/---
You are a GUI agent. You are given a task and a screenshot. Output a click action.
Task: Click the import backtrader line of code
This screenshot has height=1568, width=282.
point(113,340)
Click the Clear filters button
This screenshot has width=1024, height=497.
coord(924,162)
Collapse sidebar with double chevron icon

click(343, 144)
\---
### WORK TO COMPLETE
Output all of the records, keeping every word exact.

### OUTPUT OF THE TASK
You are a GUI agent. You are given a task and a screenshot. Output a click action.
Task: Click the import backtrader line of code
This screenshot has height=1568, width=282.
point(113,340)
Click the Clear filters button
This screenshot has width=1024, height=497.
coord(924,162)
Collapse sidebar with double chevron icon

click(343, 144)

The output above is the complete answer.